### Work to complete
Search the records below for the string "field", and report each line that contains it.

### Dataset entries
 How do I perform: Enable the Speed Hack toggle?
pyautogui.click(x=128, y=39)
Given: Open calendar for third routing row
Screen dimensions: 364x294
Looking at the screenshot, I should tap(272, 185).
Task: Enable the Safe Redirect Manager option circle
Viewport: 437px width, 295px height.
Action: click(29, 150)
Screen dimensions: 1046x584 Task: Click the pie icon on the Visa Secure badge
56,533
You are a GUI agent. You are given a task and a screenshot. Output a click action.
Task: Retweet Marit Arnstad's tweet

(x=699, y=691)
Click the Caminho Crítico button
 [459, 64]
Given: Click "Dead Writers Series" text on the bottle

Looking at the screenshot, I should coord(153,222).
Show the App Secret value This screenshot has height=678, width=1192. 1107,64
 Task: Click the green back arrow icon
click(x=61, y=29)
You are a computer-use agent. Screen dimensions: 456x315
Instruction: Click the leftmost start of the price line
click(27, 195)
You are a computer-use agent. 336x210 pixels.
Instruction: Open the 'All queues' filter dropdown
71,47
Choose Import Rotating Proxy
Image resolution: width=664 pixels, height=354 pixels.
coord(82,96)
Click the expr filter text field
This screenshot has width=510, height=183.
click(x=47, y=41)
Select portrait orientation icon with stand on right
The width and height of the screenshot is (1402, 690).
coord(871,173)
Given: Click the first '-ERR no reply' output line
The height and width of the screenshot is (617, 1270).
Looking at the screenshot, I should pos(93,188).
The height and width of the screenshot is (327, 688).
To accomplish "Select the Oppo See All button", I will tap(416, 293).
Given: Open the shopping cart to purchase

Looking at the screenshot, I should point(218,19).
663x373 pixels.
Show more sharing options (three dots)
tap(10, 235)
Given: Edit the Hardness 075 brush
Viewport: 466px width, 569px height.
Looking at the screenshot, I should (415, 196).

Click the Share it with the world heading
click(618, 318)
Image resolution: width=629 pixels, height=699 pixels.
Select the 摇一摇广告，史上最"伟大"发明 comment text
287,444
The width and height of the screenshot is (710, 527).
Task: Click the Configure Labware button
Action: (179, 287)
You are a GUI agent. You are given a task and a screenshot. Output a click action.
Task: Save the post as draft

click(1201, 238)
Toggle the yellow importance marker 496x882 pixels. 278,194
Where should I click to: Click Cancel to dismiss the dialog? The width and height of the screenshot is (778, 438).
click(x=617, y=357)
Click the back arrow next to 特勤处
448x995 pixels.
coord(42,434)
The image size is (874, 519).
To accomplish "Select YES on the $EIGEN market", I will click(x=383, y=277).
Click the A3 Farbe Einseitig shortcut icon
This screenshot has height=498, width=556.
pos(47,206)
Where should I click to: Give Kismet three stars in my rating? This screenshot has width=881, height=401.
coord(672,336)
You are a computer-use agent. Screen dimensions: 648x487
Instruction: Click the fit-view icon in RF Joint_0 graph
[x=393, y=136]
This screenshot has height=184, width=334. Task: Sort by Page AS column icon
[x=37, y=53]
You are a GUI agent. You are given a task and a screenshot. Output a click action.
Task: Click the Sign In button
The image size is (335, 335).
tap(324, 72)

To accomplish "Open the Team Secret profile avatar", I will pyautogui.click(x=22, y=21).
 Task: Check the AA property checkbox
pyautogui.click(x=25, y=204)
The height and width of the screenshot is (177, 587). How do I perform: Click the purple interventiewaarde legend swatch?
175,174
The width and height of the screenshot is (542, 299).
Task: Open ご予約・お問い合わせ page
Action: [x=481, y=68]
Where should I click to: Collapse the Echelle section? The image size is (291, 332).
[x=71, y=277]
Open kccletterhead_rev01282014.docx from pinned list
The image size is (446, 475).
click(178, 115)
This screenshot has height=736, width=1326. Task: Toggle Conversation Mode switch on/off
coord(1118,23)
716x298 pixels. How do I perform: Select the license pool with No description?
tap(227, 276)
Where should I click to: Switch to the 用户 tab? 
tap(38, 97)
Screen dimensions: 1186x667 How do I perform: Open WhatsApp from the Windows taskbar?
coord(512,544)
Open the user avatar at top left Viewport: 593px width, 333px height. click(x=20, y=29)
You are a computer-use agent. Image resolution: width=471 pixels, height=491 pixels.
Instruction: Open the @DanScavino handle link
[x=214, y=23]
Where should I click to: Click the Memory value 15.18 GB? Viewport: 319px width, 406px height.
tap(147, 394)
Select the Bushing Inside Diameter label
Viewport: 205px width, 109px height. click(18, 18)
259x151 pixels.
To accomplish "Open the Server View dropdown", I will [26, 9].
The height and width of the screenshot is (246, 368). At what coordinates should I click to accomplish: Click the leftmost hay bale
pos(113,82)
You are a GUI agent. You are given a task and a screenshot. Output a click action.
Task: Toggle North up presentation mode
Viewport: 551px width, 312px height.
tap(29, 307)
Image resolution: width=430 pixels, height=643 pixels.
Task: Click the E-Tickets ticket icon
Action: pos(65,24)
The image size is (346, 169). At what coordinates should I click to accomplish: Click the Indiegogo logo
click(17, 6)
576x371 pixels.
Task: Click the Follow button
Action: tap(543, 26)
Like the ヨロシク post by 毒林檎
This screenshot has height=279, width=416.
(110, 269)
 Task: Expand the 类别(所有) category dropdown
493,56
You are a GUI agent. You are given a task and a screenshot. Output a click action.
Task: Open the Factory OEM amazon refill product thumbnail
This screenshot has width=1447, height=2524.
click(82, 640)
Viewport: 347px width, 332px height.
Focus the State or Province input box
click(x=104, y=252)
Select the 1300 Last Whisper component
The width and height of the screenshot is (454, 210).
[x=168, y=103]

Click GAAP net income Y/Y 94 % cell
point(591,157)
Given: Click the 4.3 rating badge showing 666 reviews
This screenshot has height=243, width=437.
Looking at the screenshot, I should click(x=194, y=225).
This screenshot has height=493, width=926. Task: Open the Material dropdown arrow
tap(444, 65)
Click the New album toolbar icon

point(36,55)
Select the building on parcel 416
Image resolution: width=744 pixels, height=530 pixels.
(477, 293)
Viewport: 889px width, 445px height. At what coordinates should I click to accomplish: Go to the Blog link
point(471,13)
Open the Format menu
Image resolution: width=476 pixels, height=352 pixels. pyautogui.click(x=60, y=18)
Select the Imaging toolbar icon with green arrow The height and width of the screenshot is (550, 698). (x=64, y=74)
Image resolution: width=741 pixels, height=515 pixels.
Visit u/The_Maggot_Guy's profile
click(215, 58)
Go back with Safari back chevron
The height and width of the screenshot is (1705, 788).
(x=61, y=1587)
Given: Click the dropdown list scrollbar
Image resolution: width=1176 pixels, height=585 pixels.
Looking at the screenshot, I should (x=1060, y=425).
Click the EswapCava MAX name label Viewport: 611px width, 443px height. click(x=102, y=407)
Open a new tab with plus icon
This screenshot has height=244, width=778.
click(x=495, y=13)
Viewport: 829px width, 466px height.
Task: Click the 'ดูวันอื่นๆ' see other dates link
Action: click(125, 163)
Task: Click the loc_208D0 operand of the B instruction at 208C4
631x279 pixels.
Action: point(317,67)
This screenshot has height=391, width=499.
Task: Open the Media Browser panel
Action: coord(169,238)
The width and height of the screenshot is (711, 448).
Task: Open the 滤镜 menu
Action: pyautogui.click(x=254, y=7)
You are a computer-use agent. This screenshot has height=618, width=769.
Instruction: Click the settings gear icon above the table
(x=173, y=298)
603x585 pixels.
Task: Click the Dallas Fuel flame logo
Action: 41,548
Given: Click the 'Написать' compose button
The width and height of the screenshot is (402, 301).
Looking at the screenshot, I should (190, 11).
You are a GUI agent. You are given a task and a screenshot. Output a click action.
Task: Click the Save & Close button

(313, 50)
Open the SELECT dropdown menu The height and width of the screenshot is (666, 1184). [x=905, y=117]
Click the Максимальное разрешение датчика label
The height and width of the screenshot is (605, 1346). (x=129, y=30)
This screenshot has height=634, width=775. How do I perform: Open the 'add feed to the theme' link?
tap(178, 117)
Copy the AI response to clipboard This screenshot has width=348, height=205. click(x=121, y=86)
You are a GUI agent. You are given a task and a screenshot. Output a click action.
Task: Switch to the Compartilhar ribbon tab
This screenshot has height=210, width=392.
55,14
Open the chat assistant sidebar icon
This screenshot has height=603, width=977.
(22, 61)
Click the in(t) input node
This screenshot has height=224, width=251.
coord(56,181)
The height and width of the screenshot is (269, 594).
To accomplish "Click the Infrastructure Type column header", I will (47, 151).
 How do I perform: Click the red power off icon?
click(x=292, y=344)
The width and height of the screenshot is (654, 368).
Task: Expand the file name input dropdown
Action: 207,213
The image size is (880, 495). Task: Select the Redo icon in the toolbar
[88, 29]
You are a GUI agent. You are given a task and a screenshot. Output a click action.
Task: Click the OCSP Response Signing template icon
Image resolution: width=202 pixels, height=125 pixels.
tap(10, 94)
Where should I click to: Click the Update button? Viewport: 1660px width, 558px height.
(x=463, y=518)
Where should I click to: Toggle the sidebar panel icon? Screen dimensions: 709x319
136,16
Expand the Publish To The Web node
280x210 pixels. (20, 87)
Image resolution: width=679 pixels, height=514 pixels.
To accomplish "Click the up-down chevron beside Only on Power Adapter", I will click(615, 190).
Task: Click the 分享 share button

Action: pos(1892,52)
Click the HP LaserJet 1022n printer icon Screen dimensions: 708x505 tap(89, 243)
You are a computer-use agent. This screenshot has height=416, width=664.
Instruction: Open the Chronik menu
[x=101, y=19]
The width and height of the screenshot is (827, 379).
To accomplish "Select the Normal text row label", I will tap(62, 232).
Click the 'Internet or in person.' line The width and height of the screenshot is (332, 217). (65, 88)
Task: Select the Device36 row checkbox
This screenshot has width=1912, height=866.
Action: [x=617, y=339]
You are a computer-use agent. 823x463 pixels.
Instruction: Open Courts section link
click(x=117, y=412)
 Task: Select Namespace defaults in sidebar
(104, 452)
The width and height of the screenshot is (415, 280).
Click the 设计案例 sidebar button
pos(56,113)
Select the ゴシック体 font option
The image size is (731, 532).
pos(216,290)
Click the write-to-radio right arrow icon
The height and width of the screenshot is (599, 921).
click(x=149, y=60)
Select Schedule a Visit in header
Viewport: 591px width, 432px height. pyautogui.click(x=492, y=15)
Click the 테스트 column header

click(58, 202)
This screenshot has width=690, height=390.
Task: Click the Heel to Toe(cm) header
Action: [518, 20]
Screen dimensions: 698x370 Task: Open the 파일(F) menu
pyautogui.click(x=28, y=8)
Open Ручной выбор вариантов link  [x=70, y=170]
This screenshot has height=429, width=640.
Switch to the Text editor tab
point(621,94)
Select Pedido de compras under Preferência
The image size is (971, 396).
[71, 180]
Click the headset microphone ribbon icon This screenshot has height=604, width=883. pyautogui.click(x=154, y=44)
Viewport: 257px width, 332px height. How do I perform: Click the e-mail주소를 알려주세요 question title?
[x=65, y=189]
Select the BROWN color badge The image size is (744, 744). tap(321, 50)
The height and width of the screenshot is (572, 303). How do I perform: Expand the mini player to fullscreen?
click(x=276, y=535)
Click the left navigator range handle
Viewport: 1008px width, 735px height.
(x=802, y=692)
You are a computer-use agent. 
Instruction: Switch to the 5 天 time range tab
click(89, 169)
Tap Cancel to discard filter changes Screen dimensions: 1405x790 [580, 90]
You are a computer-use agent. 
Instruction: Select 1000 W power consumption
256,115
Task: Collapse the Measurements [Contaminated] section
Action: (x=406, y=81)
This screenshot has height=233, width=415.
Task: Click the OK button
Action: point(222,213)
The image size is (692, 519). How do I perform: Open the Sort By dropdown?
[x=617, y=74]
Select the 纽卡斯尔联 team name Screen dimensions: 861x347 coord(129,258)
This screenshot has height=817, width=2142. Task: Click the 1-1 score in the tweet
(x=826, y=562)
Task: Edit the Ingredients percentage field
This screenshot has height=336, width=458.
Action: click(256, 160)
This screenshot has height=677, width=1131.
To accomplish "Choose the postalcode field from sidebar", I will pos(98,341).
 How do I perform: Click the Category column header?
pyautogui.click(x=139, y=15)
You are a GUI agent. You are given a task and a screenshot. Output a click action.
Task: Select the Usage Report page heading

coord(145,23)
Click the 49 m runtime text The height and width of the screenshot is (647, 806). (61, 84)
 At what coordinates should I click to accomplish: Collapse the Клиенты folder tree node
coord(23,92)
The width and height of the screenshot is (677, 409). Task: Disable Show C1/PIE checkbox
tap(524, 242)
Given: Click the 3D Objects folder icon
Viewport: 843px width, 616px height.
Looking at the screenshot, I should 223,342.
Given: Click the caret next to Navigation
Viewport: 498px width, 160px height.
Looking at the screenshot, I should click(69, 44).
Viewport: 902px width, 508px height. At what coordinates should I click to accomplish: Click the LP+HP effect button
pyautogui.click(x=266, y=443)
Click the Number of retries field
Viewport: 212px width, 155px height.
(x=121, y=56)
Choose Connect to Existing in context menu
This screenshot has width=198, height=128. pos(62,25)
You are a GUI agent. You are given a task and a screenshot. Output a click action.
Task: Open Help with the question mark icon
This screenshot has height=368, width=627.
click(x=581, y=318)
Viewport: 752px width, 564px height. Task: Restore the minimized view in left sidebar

### Solved problem
Click the expr filter text field
Task: Edit the Ingredients percentage field
To accomplish "Choose the postalcode field from sidebar", I will pos(98,341).
Click the Number of retries field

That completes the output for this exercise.